(ASSIGNED TASK):
The answer consists solely of the data below, reproduced exactly.

═══ RAW DATA ═══

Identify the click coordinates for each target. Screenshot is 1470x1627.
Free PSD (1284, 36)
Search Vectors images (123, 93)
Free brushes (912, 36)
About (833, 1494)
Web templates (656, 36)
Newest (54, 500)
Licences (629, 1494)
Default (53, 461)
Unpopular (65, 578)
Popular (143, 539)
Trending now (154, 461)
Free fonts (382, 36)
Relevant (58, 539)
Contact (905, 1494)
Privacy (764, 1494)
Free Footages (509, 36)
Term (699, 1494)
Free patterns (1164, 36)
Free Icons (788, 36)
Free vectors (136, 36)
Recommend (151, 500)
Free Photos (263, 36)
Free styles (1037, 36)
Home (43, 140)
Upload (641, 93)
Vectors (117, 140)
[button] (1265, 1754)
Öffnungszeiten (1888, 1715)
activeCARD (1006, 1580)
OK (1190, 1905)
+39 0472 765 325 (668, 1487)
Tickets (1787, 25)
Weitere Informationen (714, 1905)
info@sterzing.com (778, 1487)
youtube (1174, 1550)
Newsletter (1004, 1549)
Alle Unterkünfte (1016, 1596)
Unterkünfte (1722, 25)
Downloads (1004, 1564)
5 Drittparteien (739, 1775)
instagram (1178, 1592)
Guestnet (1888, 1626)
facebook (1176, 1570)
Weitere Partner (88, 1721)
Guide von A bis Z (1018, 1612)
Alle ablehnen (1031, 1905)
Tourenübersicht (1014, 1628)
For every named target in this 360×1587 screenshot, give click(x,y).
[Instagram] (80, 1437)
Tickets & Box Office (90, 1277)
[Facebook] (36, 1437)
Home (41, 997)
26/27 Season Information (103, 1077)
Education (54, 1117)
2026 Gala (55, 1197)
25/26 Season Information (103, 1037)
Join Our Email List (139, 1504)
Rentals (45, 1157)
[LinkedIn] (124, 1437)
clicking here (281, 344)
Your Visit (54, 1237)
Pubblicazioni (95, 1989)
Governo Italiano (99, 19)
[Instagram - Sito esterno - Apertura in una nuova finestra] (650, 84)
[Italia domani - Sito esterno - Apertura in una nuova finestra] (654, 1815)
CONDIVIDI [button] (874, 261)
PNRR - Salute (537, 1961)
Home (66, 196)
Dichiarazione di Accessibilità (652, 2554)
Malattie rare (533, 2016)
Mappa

═══

(TASK RESULT):
Identify the click coordinates for each target. Screenshot is 1470x1627.
Free PSD (1284, 36)
Search Vectors images (123, 93)
Free brushes (912, 36)
About (833, 1494)
Web templates (656, 36)
Newest (54, 500)
Licences (629, 1494)
Default (53, 461)
Unpopular (65, 578)
Popular (143, 539)
Trending now (154, 461)
Free fonts (382, 36)
Relevant (58, 539)
Contact (905, 1494)
Privacy (764, 1494)
Free Footages (509, 36)
Term (699, 1494)
Free patterns (1164, 36)
Free Icons (788, 36)
Free vectors (136, 36)
Recommend (151, 500)
Free Photos (263, 36)
Free styles (1037, 36)
Home (43, 140)
Upload (641, 93)
Vectors (117, 140)
[button] (1265, 1754)
Öffnungszeiten (1888, 1715)
activeCARD (1006, 1580)
OK (1190, 1905)
+39 0472 765 325 (668, 1487)
Tickets (1787, 25)
Weitere Informationen (714, 1905)
info@sterzing.com (778, 1487)
youtube (1174, 1550)
Newsletter (1004, 1549)
Alle Unterkünfte (1016, 1596)
Unterkünfte (1722, 25)
Downloads (1004, 1564)
5 Drittparteien (739, 1775)
instagram (1178, 1592)
Guestnet (1888, 1626)
facebook (1176, 1570)
Weitere Partner (88, 1721)
Guide von A bis Z (1018, 1612)
Alle ablehnen (1031, 1905)
Tourenübersicht (1014, 1628)
For every named target in this 360×1587 screenshot, give click(x,y).
[Instagram] (80, 1437)
Tickets & Box Office (90, 1277)
[Facebook] (36, 1437)
Home (41, 997)
26/27 Season Information (103, 1077)
Education (54, 1117)
2026 Gala (55, 1197)
25/26 Season Information (103, 1037)
Join Our Email List (139, 1504)
Rentals (45, 1157)
[LinkedIn] (124, 1437)
clicking here (281, 344)
Your Visit (54, 1237)
Pubblicazioni (95, 1989)
Governo Italiano (99, 19)
[Instagram - Sito esterno - Apertura in una nuova finestra] (650, 84)
[Italia domani - Sito esterno - Apertura in una nuova finestra] (654, 1815)
CONDIVIDI [button] (874, 261)
PNRR - Salute (537, 1961)
Home (66, 196)
Dichiarazione di Accessibilità (652, 2554)
Malattie rare (533, 2016)
Mappa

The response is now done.